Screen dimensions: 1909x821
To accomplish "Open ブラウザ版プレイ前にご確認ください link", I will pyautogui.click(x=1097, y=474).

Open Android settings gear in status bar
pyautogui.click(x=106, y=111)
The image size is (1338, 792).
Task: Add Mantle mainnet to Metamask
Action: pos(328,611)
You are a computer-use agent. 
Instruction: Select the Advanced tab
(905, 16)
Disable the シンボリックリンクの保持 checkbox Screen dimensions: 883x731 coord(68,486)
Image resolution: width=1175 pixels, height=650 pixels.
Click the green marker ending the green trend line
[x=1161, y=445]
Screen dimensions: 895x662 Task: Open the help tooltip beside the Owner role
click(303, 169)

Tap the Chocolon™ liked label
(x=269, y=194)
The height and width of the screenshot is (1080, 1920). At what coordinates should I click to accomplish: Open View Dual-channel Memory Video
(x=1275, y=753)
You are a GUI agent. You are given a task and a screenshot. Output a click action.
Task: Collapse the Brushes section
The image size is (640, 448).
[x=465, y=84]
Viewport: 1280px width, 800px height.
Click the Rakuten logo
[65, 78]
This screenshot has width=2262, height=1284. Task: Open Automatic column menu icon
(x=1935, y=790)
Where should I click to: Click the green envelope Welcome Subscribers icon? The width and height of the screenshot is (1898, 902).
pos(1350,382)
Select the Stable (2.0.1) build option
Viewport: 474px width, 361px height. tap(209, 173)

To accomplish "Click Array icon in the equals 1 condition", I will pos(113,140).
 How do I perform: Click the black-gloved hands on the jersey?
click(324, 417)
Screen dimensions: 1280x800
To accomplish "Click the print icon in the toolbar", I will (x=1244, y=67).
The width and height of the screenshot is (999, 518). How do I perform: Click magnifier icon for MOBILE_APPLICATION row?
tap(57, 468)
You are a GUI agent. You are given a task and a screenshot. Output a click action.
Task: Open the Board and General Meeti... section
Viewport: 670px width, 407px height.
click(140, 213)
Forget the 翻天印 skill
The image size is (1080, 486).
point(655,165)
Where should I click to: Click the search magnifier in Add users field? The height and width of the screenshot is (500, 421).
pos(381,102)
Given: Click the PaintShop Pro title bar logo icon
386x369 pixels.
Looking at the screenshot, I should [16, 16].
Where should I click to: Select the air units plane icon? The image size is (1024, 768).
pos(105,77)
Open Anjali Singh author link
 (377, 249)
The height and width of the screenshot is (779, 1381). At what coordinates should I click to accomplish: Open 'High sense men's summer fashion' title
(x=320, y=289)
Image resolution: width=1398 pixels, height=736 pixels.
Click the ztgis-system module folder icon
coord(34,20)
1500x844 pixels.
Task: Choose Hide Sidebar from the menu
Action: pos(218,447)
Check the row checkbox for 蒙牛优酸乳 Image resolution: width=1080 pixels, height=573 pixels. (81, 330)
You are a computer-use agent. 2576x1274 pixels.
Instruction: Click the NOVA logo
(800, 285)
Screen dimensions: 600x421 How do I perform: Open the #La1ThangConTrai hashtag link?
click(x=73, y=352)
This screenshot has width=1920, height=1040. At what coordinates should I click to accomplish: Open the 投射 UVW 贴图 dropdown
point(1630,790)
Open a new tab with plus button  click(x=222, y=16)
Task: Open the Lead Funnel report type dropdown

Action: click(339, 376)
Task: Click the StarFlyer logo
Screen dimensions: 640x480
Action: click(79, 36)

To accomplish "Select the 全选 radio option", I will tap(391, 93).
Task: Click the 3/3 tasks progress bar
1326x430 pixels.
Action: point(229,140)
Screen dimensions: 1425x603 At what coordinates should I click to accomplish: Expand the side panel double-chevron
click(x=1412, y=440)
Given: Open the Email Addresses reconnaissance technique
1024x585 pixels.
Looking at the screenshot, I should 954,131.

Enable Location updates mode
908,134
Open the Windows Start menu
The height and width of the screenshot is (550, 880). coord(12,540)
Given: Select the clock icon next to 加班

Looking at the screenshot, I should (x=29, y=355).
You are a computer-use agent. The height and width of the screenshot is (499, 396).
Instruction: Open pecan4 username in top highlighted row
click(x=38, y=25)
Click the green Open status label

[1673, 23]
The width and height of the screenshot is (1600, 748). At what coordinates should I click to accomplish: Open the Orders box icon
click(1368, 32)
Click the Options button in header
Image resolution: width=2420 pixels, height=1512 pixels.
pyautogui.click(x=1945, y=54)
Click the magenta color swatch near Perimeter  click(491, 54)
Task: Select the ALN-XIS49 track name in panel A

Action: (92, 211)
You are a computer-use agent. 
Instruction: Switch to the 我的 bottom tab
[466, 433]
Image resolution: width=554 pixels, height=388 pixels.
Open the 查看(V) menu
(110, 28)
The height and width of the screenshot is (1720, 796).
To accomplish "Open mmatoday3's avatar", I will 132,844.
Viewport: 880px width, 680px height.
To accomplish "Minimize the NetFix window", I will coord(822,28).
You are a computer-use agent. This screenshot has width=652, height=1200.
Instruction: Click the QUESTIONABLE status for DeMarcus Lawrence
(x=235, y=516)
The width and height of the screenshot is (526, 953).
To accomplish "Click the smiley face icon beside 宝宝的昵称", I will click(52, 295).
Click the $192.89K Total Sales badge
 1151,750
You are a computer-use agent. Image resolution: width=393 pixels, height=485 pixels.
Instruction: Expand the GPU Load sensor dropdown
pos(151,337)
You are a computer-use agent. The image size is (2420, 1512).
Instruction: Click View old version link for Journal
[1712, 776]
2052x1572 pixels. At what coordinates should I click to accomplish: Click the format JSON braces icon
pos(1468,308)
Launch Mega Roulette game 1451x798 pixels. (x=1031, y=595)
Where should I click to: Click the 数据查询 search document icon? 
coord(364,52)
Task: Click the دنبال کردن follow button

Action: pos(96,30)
☆ ☆ ☆
SET EXERCISE =>
Copy the rows again, from the line with "Open the Windows Start menu" to the line with "pos(1468,308)", and replace "Instruction:" with "Goal:" wherever it occurs, changing nothing else.

SOLUTION FOR THIS EXERCISE =>
Open the Windows Start menu
The height and width of the screenshot is (550, 880). coord(12,540)
Given: Select the clock icon next to 加班

Looking at the screenshot, I should (x=29, y=355).
You are a computer-use agent. The height and width of the screenshot is (499, 396).
Goal: Open pecan4 username in top highlighted row
click(x=38, y=25)
Click the green Open status label

[1673, 23]
The width and height of the screenshot is (1600, 748). At what coordinates should I click to accomplish: Open the Orders box icon
click(1368, 32)
Click the Options button in header
Image resolution: width=2420 pixels, height=1512 pixels.
pyautogui.click(x=1945, y=54)
Click the magenta color swatch near Perimeter  click(491, 54)
Task: Select the ALN-XIS49 track name in panel A

Action: (92, 211)
You are a computer-use agent. 
Goal: Switch to the 我的 bottom tab
[466, 433]
Image resolution: width=554 pixels, height=388 pixels.
Open the 查看(V) menu
(110, 28)
The height and width of the screenshot is (1720, 796).
To accomplish "Open mmatoday3's avatar", I will 132,844.
Viewport: 880px width, 680px height.
To accomplish "Minimize the NetFix window", I will coord(822,28).
You are a computer-use agent. This screenshot has width=652, height=1200.
Goal: Click the QUESTIONABLE status for DeMarcus Lawrence
(x=235, y=516)
The width and height of the screenshot is (526, 953).
To accomplish "Click the smiley face icon beside 宝宝的昵称", I will click(52, 295).
Click the $192.89K Total Sales badge
 1151,750
You are a computer-use agent. Image resolution: width=393 pixels, height=485 pixels.
Goal: Expand the GPU Load sensor dropdown
pos(151,337)
You are a computer-use agent. The image size is (2420, 1512).
Goal: Click View old version link for Journal
[1712, 776]
2052x1572 pixels. At what coordinates should I click to accomplish: Click the format JSON braces icon
pos(1468,308)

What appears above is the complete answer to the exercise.